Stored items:
☆ ☆ ☆
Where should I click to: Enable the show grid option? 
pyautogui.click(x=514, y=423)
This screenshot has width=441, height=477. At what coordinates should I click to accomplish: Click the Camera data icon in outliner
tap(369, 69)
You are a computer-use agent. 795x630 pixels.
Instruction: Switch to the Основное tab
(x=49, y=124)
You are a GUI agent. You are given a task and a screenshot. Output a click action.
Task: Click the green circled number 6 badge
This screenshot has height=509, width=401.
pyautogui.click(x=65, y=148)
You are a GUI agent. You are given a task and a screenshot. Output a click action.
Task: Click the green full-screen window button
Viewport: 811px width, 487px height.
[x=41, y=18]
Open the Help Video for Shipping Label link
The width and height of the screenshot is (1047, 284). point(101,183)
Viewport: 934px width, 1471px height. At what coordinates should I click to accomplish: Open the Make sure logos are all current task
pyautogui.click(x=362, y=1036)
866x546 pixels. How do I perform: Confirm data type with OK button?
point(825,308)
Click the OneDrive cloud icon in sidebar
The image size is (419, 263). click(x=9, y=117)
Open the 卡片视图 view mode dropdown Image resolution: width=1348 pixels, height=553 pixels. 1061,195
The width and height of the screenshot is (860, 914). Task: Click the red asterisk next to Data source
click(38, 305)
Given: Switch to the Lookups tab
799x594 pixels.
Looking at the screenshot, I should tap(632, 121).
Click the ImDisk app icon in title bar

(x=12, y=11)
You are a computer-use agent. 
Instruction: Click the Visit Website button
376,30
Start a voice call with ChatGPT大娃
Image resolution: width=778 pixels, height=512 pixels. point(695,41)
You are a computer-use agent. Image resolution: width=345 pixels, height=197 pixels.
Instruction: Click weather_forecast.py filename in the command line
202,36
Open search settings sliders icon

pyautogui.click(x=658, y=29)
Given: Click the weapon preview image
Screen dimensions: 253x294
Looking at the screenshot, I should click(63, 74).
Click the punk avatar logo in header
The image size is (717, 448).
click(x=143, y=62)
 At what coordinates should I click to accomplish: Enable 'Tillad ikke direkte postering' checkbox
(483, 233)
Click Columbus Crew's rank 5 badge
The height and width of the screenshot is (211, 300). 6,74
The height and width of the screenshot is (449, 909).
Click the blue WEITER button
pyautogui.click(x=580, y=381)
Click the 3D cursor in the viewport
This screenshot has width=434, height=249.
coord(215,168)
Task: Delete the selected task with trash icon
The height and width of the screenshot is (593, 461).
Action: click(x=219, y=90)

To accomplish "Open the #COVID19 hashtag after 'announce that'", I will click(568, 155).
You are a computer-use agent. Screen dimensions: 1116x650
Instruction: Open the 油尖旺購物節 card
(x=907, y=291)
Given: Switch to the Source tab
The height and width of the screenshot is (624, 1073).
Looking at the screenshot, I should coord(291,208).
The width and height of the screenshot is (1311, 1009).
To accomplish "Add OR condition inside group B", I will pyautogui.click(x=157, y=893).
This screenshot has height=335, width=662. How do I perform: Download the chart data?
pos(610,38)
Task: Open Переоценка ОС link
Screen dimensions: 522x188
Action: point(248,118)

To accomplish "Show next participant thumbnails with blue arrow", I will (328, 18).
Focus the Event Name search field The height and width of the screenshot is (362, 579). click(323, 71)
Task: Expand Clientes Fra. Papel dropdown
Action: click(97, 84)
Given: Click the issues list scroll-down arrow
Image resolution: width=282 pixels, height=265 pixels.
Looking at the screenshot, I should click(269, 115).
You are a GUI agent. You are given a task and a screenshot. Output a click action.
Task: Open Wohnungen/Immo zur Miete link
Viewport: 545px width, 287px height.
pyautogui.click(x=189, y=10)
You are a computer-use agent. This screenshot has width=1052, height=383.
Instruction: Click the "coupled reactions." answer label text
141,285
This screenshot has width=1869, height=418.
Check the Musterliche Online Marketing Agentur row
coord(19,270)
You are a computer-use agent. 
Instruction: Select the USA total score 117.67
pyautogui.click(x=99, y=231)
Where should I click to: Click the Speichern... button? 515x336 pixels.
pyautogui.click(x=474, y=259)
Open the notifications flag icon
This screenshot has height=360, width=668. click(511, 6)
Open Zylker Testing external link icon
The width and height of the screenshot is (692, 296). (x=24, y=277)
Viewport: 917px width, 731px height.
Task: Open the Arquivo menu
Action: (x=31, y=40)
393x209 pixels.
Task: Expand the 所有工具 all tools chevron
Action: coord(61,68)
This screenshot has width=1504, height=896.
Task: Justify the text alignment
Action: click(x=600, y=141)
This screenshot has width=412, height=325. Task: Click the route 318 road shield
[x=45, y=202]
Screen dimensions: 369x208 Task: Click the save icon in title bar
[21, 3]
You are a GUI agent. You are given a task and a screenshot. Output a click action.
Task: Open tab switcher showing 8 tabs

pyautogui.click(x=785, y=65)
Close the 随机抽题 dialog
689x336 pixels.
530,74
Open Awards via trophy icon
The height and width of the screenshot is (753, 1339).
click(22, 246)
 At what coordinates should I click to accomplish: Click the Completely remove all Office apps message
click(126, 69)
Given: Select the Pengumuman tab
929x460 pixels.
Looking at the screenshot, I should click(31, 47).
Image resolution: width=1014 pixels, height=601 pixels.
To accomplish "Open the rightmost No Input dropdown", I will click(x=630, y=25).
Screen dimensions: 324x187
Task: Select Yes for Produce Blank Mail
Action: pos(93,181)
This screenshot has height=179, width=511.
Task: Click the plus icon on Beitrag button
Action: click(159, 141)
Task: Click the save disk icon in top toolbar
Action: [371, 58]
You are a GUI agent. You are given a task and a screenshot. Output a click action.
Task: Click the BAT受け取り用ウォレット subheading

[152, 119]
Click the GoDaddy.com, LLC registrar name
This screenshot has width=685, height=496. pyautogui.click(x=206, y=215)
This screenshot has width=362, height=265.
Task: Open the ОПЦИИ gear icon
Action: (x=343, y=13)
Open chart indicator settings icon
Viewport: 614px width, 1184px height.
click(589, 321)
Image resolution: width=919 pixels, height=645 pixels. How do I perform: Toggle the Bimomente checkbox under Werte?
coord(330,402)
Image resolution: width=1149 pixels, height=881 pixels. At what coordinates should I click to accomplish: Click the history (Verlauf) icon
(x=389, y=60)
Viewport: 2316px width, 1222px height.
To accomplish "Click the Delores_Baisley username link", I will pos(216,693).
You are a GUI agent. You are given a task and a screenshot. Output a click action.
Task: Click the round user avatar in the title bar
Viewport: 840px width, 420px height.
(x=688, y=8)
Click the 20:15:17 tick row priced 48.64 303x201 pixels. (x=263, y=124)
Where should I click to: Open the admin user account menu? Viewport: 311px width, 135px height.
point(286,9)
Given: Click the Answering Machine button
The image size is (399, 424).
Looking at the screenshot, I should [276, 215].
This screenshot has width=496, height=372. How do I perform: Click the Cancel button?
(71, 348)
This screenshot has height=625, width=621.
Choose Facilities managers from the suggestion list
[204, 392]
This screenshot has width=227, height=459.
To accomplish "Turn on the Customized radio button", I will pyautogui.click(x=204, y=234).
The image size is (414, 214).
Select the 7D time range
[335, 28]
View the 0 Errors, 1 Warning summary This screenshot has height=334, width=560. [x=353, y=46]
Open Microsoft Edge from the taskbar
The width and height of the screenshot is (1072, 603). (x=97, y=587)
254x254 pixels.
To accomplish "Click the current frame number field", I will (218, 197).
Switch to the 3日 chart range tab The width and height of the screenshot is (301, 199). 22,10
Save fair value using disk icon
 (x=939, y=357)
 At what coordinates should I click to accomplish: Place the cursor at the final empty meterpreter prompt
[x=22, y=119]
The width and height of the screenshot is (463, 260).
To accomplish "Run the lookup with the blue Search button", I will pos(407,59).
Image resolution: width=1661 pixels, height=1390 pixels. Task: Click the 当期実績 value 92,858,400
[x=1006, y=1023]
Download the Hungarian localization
☆ ☆ ☆
**EXERCISE GOAL**
Among the records above, count the lines that include the word "arrow" and state the number by itself.

**COMPLETED TASK**
2